Сигара Митчелла дернулась во рту. Но он ничего не сказал.
— Для начала мы работали с шишковидной и щитовидной железами, — продолжала Мэри. — Железы внутренней секреции контролируют и тело и разум. И, разумеется, все психологические факторы. Мы сумели задержать развитие супермальчика, чтобы не развивались его опасные таланты — инициатива, агрессия и т.п. Все дело оказалось в гормонах. За ними следит специальный аппарат, которым управляем мы.
— Сколько вам лет? — внезапно спросил Митчелл.
— Сто двадцать шесть, — ответила Мэри Грегсон.
— Мы используем психологию, — сказал Ашуорт. — Каждый год удаляются два члена Совета, а на их место избираются новые из числа талантливых ученых. Причем, если удаляется химик, выборы проводятся среди химиков. Так мы поддерживаем нужные квоты. И так далее. Однако, когда сюда приезжает новый кандидат, его подменяют. Видите ли, члены Совета на деле одни и те же люди. Так что один из старых членов просто берет имя и индивидуальность нового кандидата. Пластическую хирургию мы довели до уровня изобразительного искусства. Шесть лет назад Сэмюэль Ашуорт — настоящий Сэмюэль Ашуорт — был избран в Совет от группы психологов. В то же время мне сделали пластическую операцию — дали точную копию его лица, тела и всех отпечатков. Я выучил историю его жизни и привычки. До этого мое имя в течение пятнадцати лет было Роджер Парр. Это всегда держалось в глубоком секрете, сенатор. Мы не хотели никакого излишнего риска.

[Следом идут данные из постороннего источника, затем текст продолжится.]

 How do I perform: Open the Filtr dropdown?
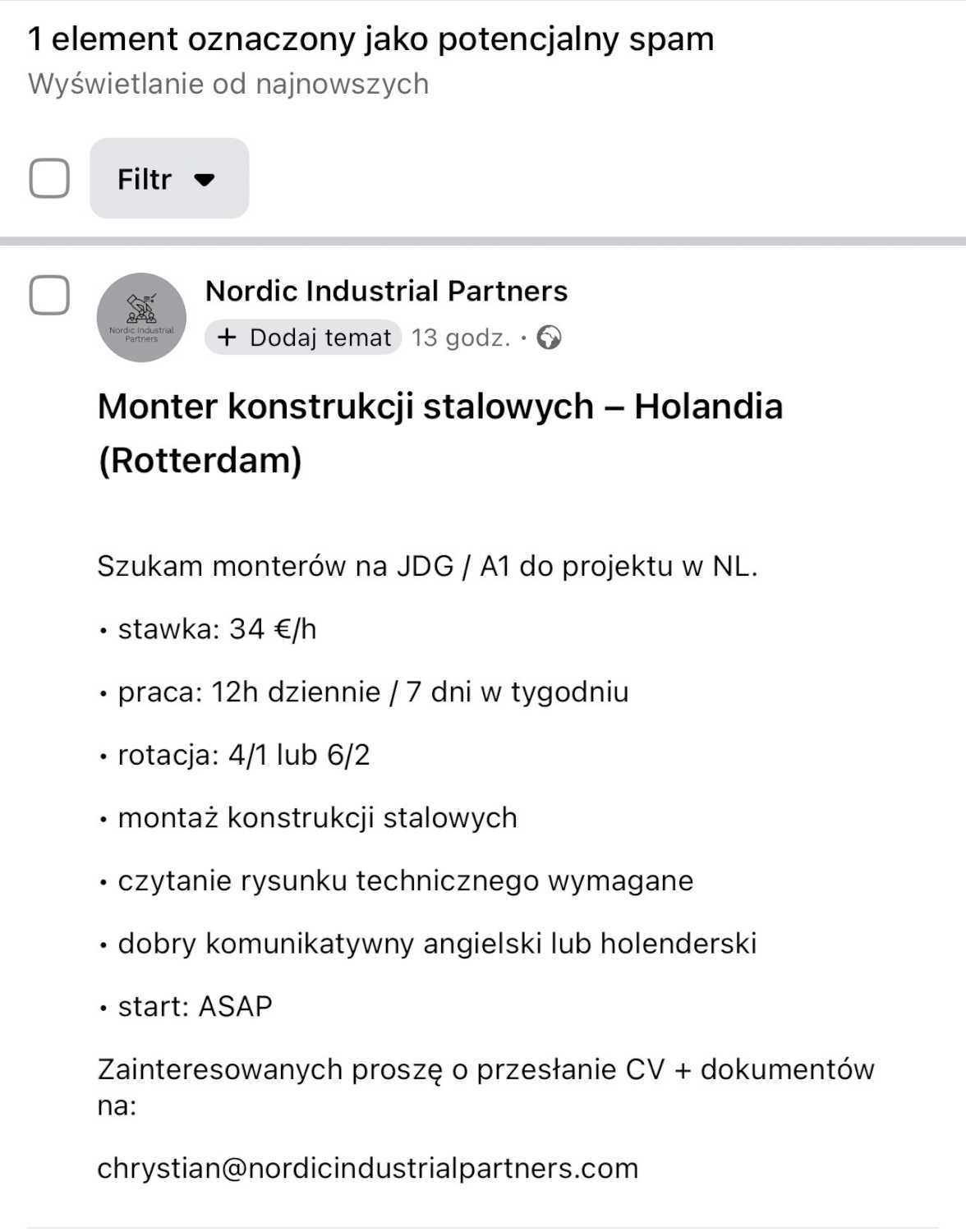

Митчелл выругался шепотом.
— Это совершенно недопустимо. Да это просто измена!
— Только не Человечеству, — не согласилась Мэри. — Нельзя обучить нового члена Совета за пять или даже пятнадцать лет. Все мы адаптированы для своей задачи и работаем над ней с самого начала. Это гигантский проект. Мы не смели допускать к себе новую кровь. Нам не нужна была новая кровь. Информация, которую мы получаем от нашего мутанта, имеет колоссальное... Но вы же понимаете, что это делается для всего мира!
— И явно для вас тоже, — добавил Митчелл.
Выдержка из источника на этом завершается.